Tuesday, January 20, 2009

More On The Crash In The Banking Index - Banks Are In Fact Hoarding Cash

Commercial banks continued to hoard cash in the week
ended Jan. 7, according to new data released late Friday
by the Federal Reserve. Cash assets held by commercial
banks have increased massively since August, from a
steady $300 billion from months on end to a record
$1.090 trillion last week. Last week's increase was
$125 billion, which followed a decrease of $81 billion
the previous week.

Cash balances have increased as a result of the Federal
Reserve's massive liquidity injections, for example the
Fed's purchase of commercial paper. Cash levels have
increased also because of injections of capital by the
U.S. government via the TARP.

Bank assets are now $12.297 trillion, $1.1 trillion more
than in August. Hence, most of the increase in bank
assets has been from the increase in cash holdings.
Loans and leases have also expanded since August, but
by a much smaller $166 billion, to $7.133 trillion.

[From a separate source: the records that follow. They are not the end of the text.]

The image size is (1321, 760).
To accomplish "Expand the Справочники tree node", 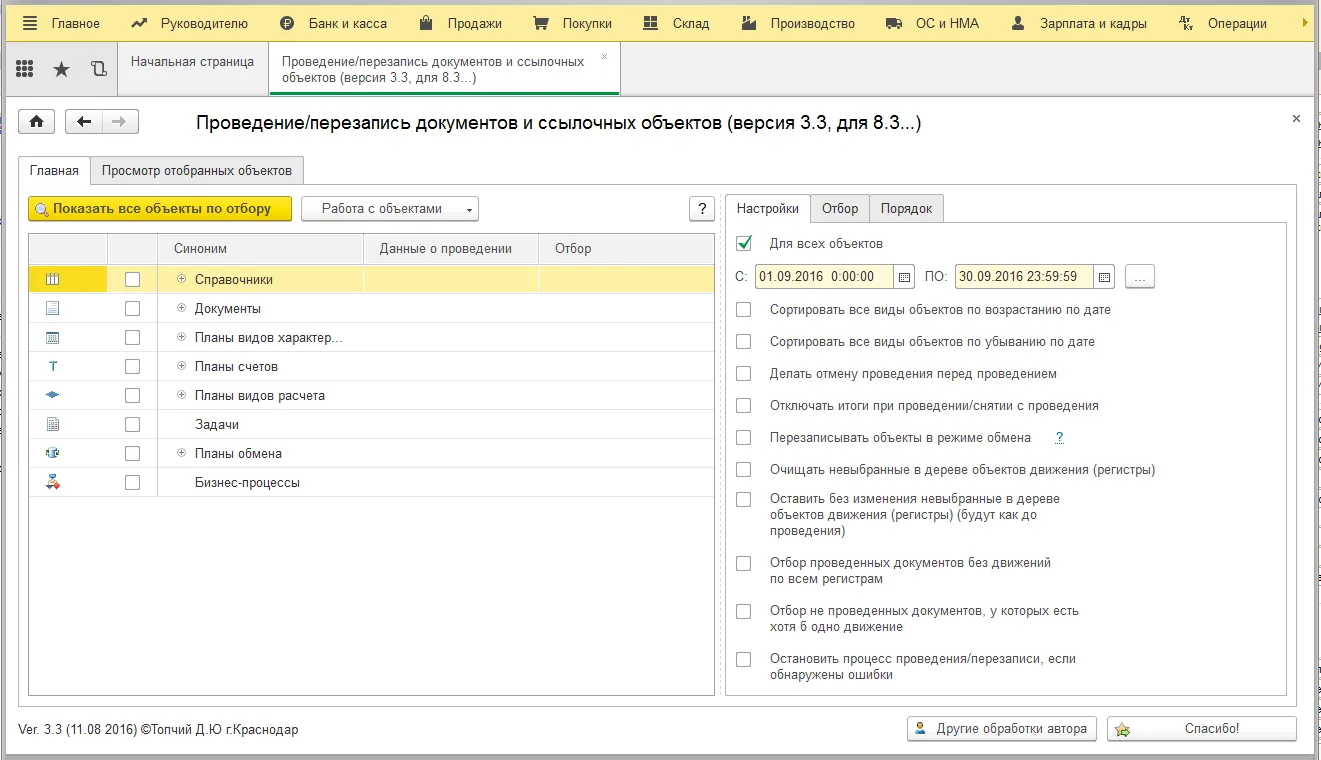I will [182, 280].
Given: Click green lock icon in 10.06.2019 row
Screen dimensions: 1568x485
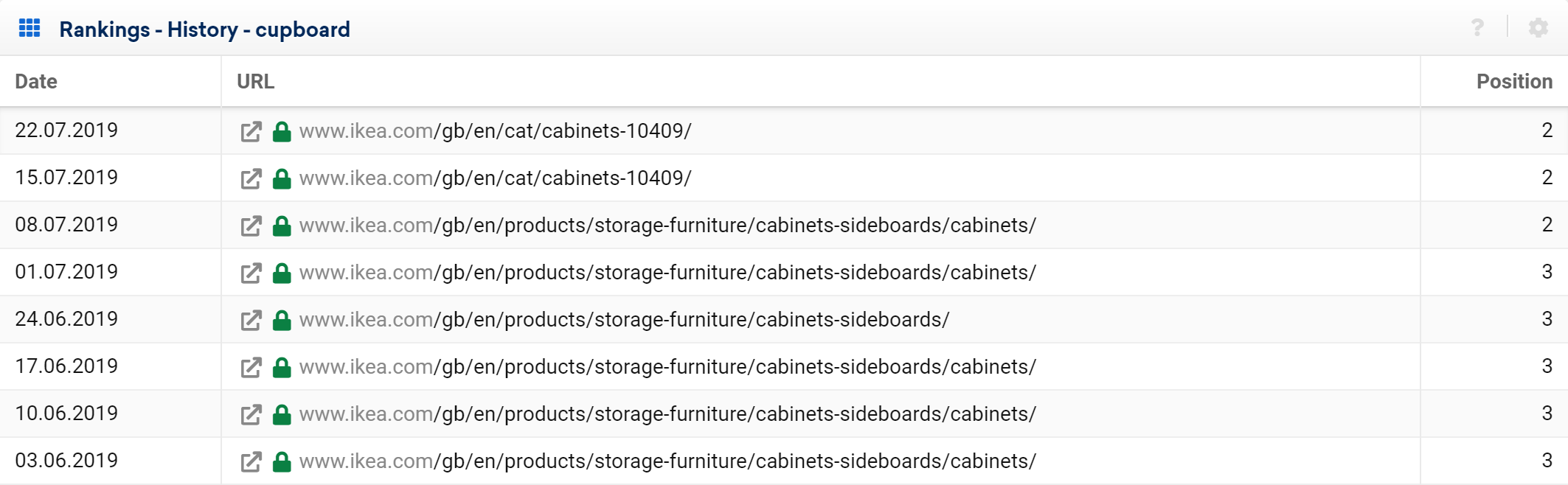Looking at the screenshot, I should (x=282, y=414).
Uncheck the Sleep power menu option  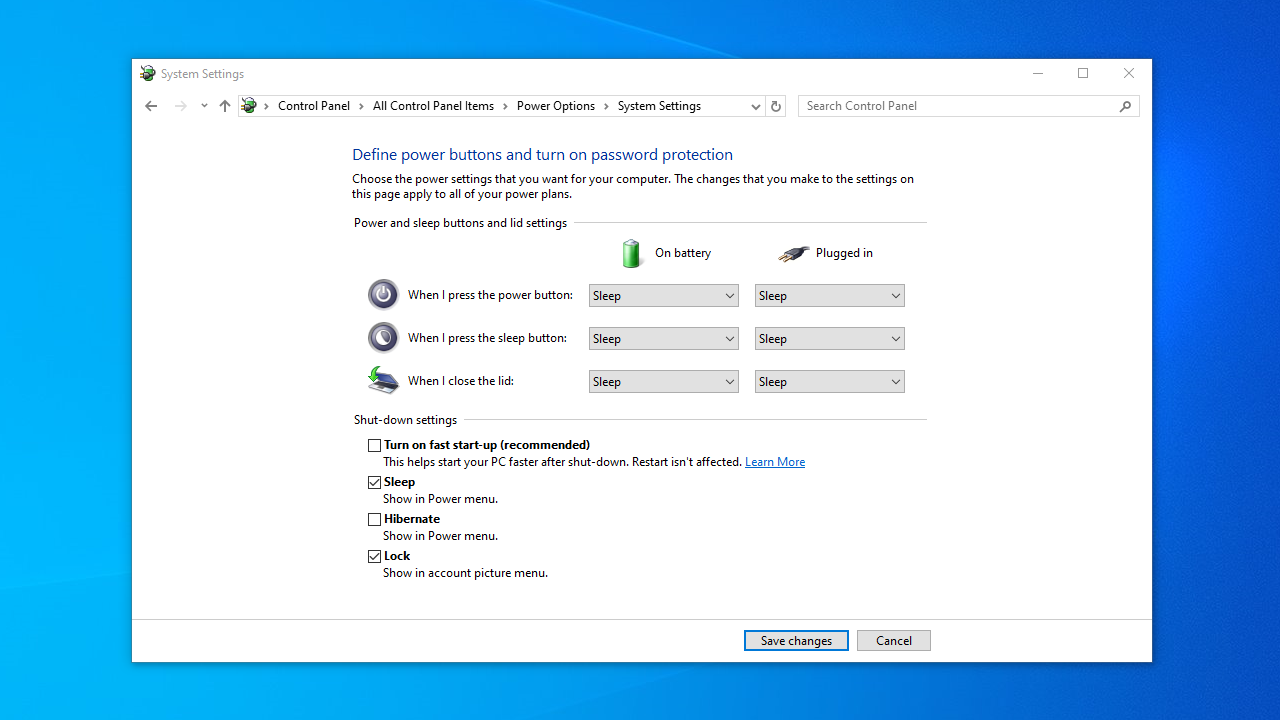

The
$166 billion increase breaks down as follows: $51
billion for commercial & industrial loans; $37 billion
for consumer loans; $125 billion for real estate loans;
$22 billion for other loans and leases; -$69 billion for
loans to purchase securities, reflecting the deleveraging
of financial firms and the smaller trading positions
they now hold.

At some point the Federal Reserve will find the "right"
number -- the amount of excess cash that compels banks
to lend -- but it has not yet found that number, judging
by the cash hoarding that has occurred and the small
amount of lending seen by comparison, although some will
be surprised to hear that there has been any lending at
all.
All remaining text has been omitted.